── Records supplied ──
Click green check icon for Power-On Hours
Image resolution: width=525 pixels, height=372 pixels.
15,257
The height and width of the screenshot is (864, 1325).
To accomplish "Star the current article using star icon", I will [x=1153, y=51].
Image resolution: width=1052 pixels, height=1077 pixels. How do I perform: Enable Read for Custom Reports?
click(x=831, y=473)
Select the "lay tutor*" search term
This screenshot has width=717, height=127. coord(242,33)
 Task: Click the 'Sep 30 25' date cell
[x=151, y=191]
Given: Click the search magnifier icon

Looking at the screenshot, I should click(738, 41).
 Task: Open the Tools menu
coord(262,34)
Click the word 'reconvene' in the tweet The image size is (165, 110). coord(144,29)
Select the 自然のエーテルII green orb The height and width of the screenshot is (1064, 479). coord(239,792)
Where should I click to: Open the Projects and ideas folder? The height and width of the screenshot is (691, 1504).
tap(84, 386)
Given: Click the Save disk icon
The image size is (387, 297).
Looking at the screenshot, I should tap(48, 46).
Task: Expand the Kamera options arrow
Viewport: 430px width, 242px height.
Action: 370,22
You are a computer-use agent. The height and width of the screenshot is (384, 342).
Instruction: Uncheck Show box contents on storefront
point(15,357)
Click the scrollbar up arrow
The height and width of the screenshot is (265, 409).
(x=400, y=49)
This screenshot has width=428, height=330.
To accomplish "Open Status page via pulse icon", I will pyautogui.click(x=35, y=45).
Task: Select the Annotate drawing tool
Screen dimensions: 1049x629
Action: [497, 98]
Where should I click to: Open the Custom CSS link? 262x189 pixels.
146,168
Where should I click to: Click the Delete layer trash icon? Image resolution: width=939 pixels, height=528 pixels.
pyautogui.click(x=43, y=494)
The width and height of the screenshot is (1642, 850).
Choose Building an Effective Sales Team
───
**Exercise:** Make an exact copy of all the lines above.

**Answer to this problem:**
Click green check icon for Power-On Hours
Image resolution: width=525 pixels, height=372 pixels.
15,257
The height and width of the screenshot is (864, 1325).
To accomplish "Star the current article using star icon", I will [x=1153, y=51].
Image resolution: width=1052 pixels, height=1077 pixels. How do I perform: Enable Read for Custom Reports?
click(x=831, y=473)
Select the "lay tutor*" search term
This screenshot has width=717, height=127. coord(242,33)
 Task: Click the 'Sep 30 25' date cell
[x=151, y=191]
Given: Click the search magnifier icon

Looking at the screenshot, I should click(738, 41).
 Task: Open the Tools menu
coord(262,34)
Click the word 'reconvene' in the tweet The image size is (165, 110). coord(144,29)
Select the 自然のエーテルII green orb The height and width of the screenshot is (1064, 479). coord(239,792)
Where should I click to: Open the Projects and ideas folder? The height and width of the screenshot is (691, 1504).
tap(84, 386)
Given: Click the Save disk icon
The image size is (387, 297).
Looking at the screenshot, I should tap(48, 46).
Task: Expand the Kamera options arrow
Viewport: 430px width, 242px height.
Action: 370,22
You are a computer-use agent. The height and width of the screenshot is (384, 342).
Instruction: Uncheck Show box contents on storefront
point(15,357)
Click the scrollbar up arrow
The height and width of the screenshot is (265, 409).
(x=400, y=49)
This screenshot has width=428, height=330.
To accomplish "Open Status page via pulse icon", I will pyautogui.click(x=35, y=45).
Task: Select the Annotate drawing tool
Screen dimensions: 1049x629
Action: [497, 98]
Where should I click to: Open the Custom CSS link? 262x189 pixels.
146,168
Where should I click to: Click the Delete layer trash icon? Image resolution: width=939 pixels, height=528 pixels.
pyautogui.click(x=43, y=494)
The width and height of the screenshot is (1642, 850).
Choose Building an Effective Sales Team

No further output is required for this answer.